◆ **Action item**: With any pictures left out, restate word for word the lines in the listing below from the one holding "Switch to the OSC 2 tab" through the last.

◆ **Exercise input**:
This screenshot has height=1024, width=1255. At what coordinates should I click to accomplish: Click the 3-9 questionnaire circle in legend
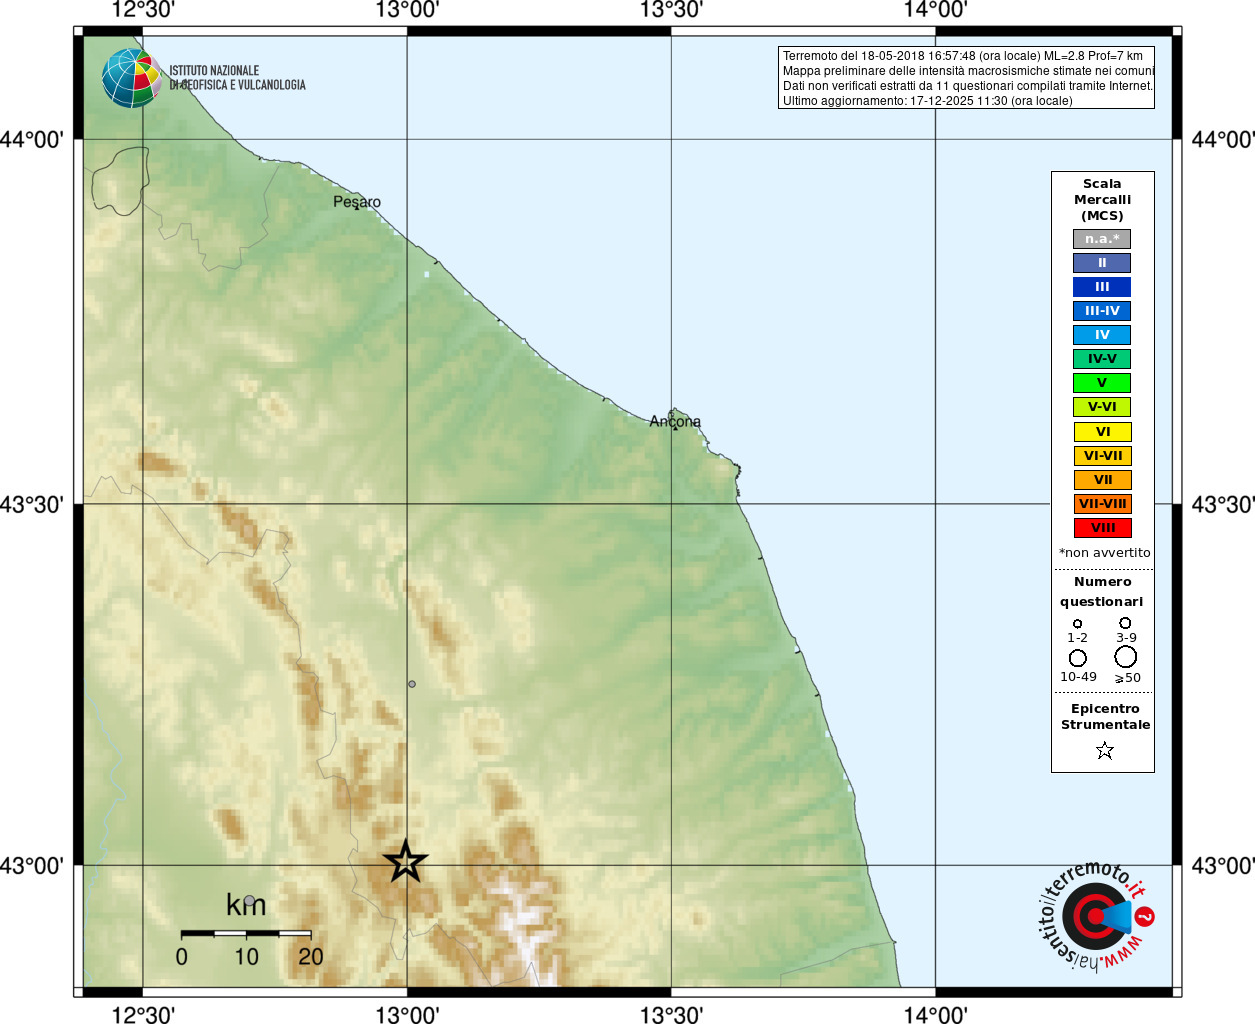point(1125,623)
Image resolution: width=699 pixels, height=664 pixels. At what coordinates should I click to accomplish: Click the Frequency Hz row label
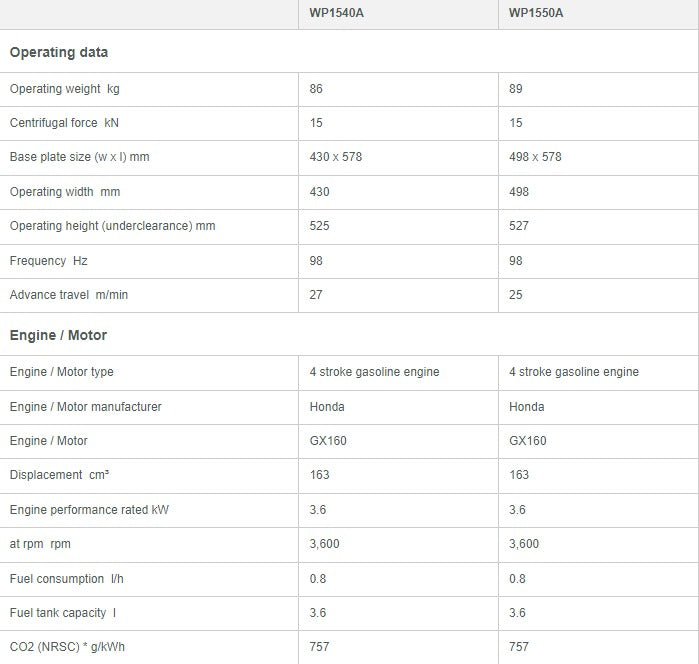[49, 261]
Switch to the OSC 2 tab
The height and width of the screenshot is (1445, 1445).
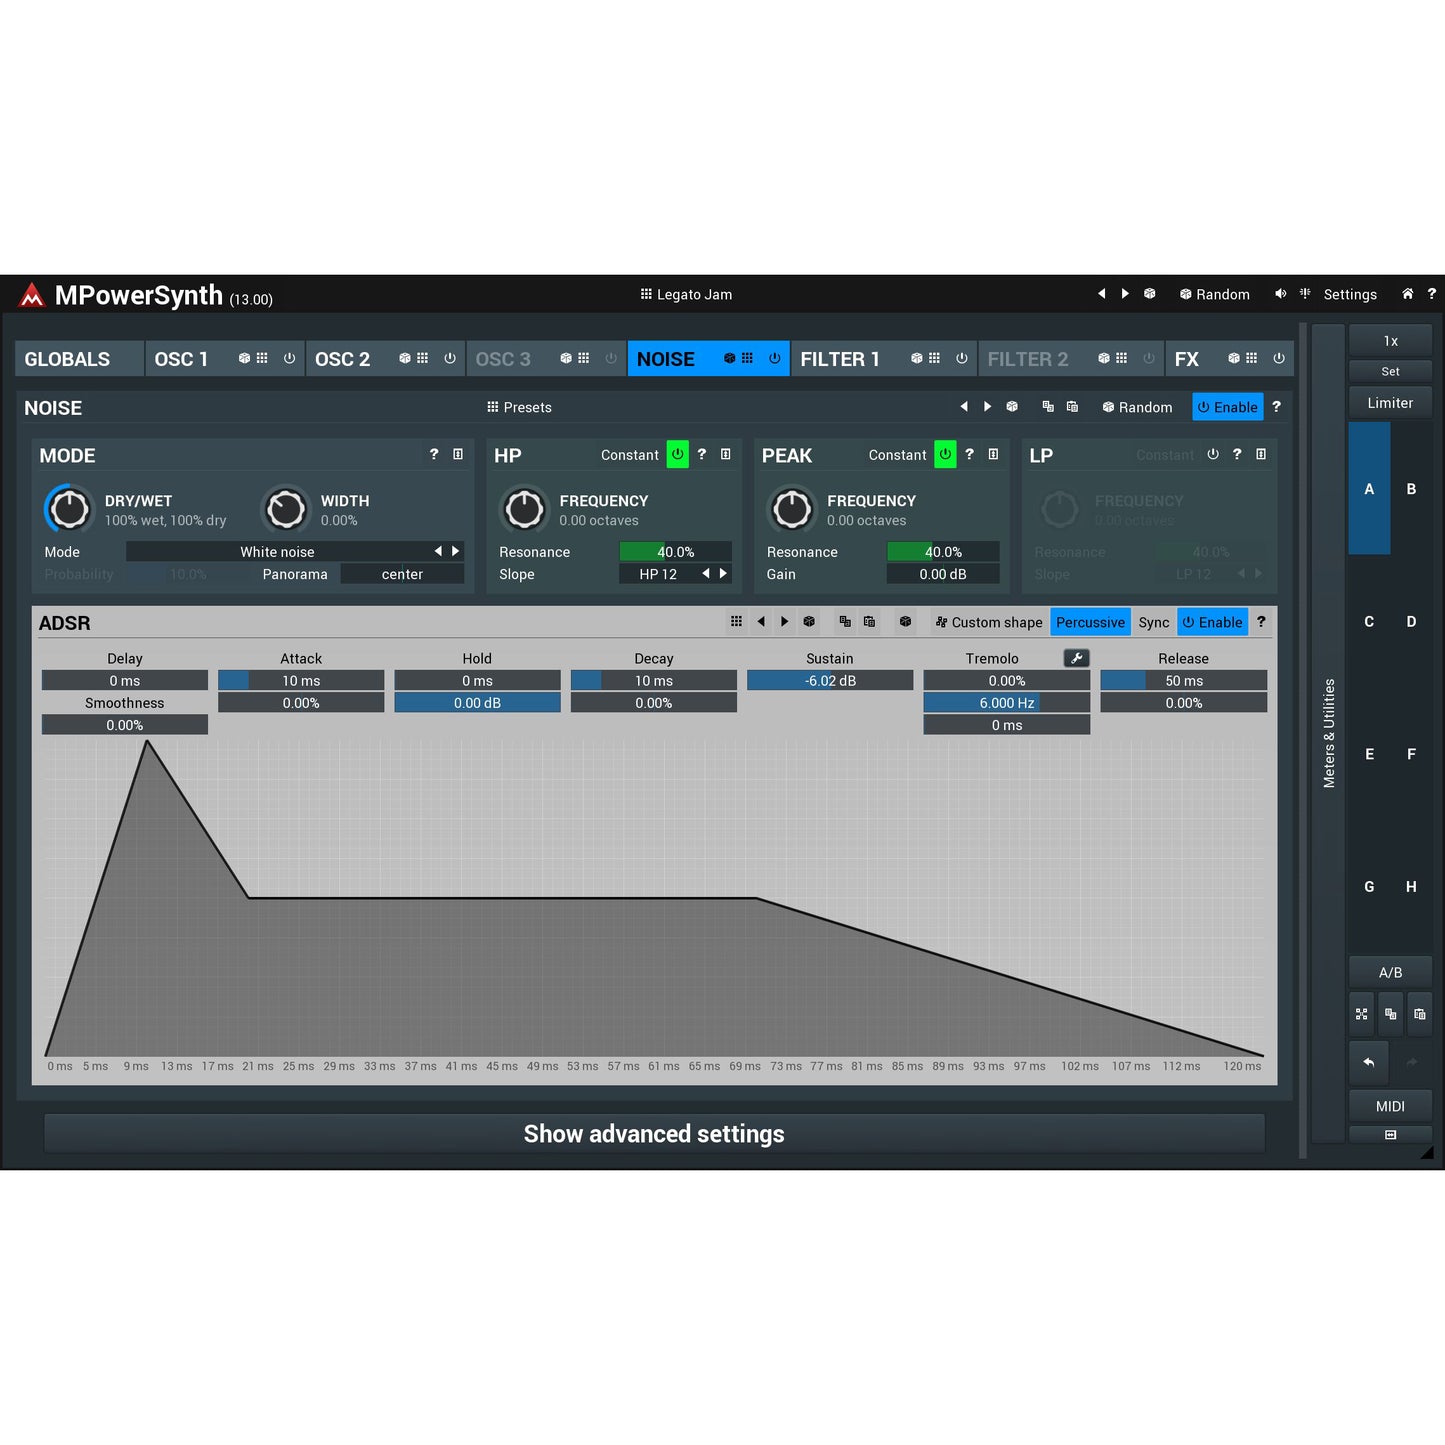point(343,358)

◆ **Exercise output**:
Switch to the OSC 2 tab
The height and width of the screenshot is (1445, 1445).
point(343,358)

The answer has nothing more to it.